Coming from a place that so values the sanctity of the individual – sometimes to excess – it’s hard to get used to or feel good about being seen as simply a nameless but guilty Foreigner who must shoulder the weight of the responsibility for foreign and military policies across the Western world. I’m not naïve enough to be shocked at being viewed that way, but I can tell you without hesitation that my shoulders aren’t strong enough for such responsibility. And I don’t think they ever will be, even if I do manage to get used to the occasional outburst from someone who’s feeling particularly uninhibited at a given moment.

Maybe next time the party offended by my existence will know some English and I can tell the joke about gorillas and their big nose holes and, since it’s such a hilarious joke, we’ll all laugh so hard that all umbrage will be forgotten and we’ll go have ice cream and donuts together.

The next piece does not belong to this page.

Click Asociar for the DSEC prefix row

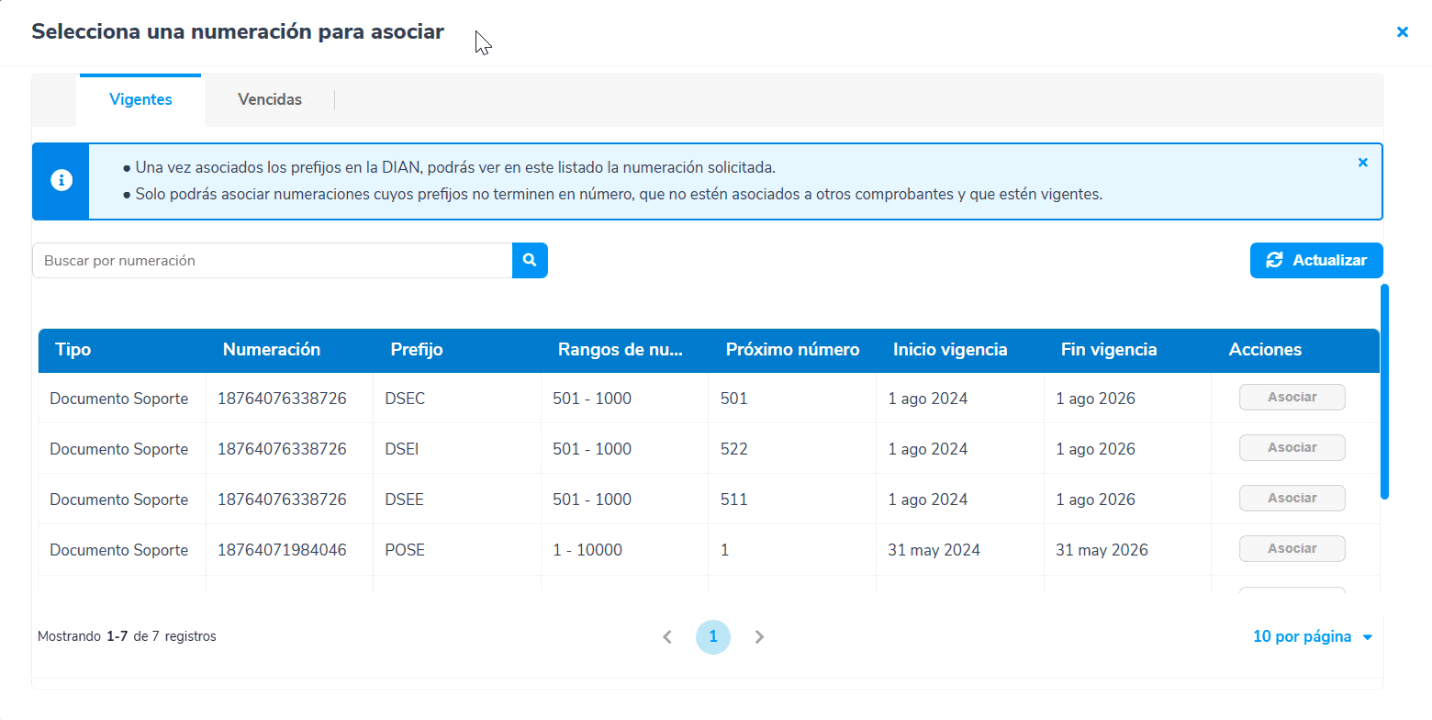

And if I can learn the joke in Korean also, I’ll be prepared for anything.

Next time.

On the way back home I kept my head down and read a newspaper. Nothing happened.

The Midterm Scourge

As a student, I entertained bitterly fanciful notions of the hidden private lives of professors. What fun I knew they must be having. During Midterms and Finals, while I was sleeplessly stuffing fact after frightfully important fact into a brain fueled only by Honey Nut Cheerios and Jolly Ranchers, dreading that nearly palpable moment when night gives up and lets day come again, I just knew that somewhere all of my professors were having a party.

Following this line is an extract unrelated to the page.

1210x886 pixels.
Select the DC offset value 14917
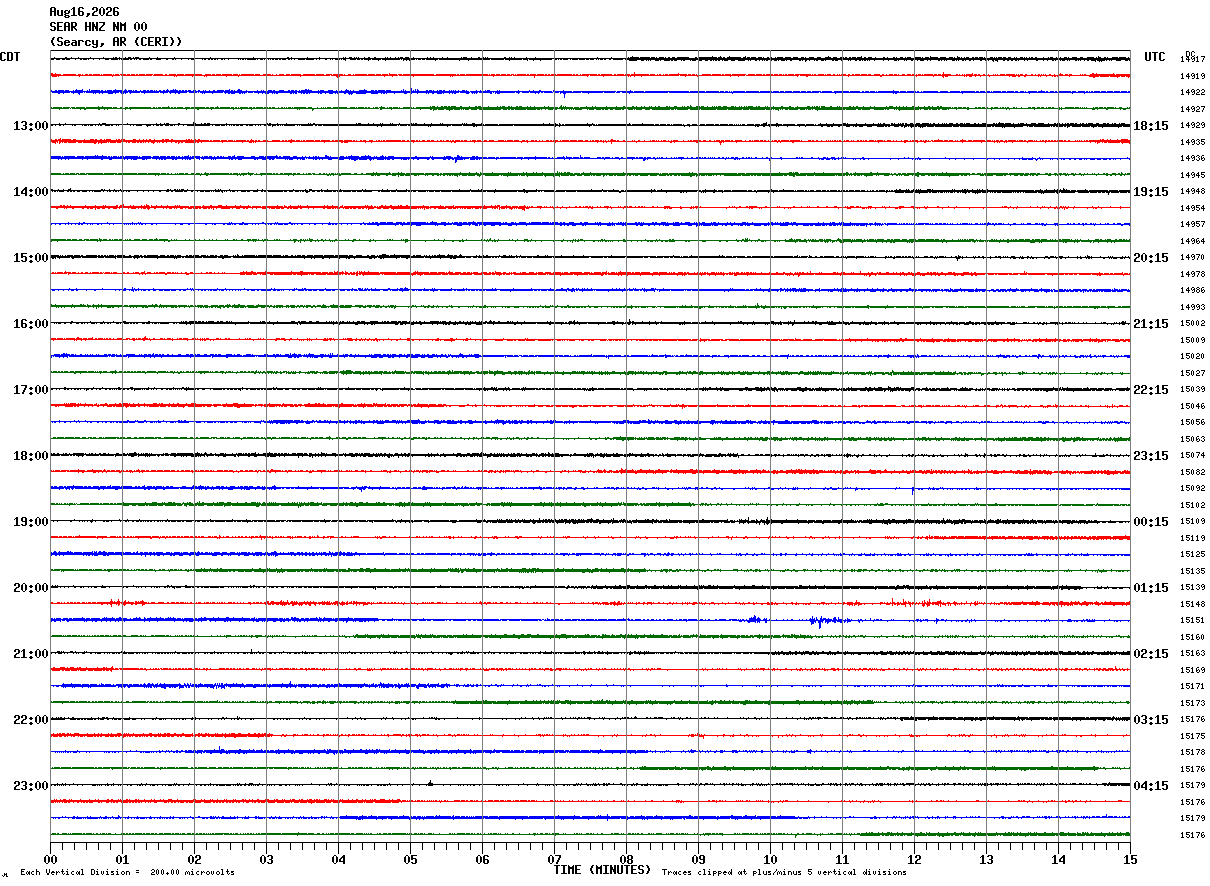click(1192, 60)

In my bones I could feel them savoring bonbons and peeled grapes while string quartets played easy-listening covers of songs selected from the Queen and Led Zeppelin catalogues in the background. Possibly a little BeeGees thrown in for good measure. (There were also, as I recall, a great many chaise sofas to aid in general lounging and a number of poor saps standing by with large fans at the ready.) And I would turn my bloodshot eyes to the hopefully still pitch black heavens and curse their clearly undeserved good fortune.

So you’d think that now that I’m one of those exalted elect – the few, the proud, the professors – I could get someone to turn the heat back on in my office on days when I can see my breath or at least get a test copied without having to forfeit all pride and/or sell my soul. I mean seriously, what’s a girl have to do to get a thing copied around here?

So in the absence of all I expected from my new and privileged position, I will concede that Midterms turned me a bit loopy these past few weeks. And I think if I’d had a guy with a fan following me around it would have been easier. (Though, upon reflection, I probably would have had him lose the fan and made him figure out how to get me copies. Which, of course, would have made me very happy indeed.)

I’m sure the first semester is the most tiring – only arriving a few days before classes began, not getting a schedule of the classes I was teaching until two days before classes actually began, staying just far enough ahead in my lesson plans to reasonably be considered (or assumed) to be prepared for each class, and adjusting to new everything all at the same time – all that can take a toll on even the most well-rested person. (Which I have never been.) But come fall semester, these things will not possess the gravitas they do now. Oh, they may still be issues in one form or another, but the degree necessarily lessens.

I’m looking forward to that.

In the meantime, however, that mature understanding did little to stop me from wanting to swear in three languages. And I could now, too, so you can imagine how tempting it was. Stacked up on top of all the regular horrors my schedule continues to offer me daily, I also had to find time to write, administer and grade approximately 63 billion written and speaking Midterm tests. It’s a rough estimate, but a conservative one.

And does anyone appreciate the trials of the solitary, beleaguered professor during Midterm time? Ha. Don’t be silly. No, it’s just a steady stream of “Have you entered your grades, yet?” “Are you done, yet?” “What’s my grade?” “Why did I get this grade?” “But if I lose those three points I’ll never be successful in life and it will all be your fault, Professor” and 63 billion sets of accusing eyes (conservative estimate) staring back at me for weeks.

Well if you didn’t want to lose those points, you should have turned it in on time!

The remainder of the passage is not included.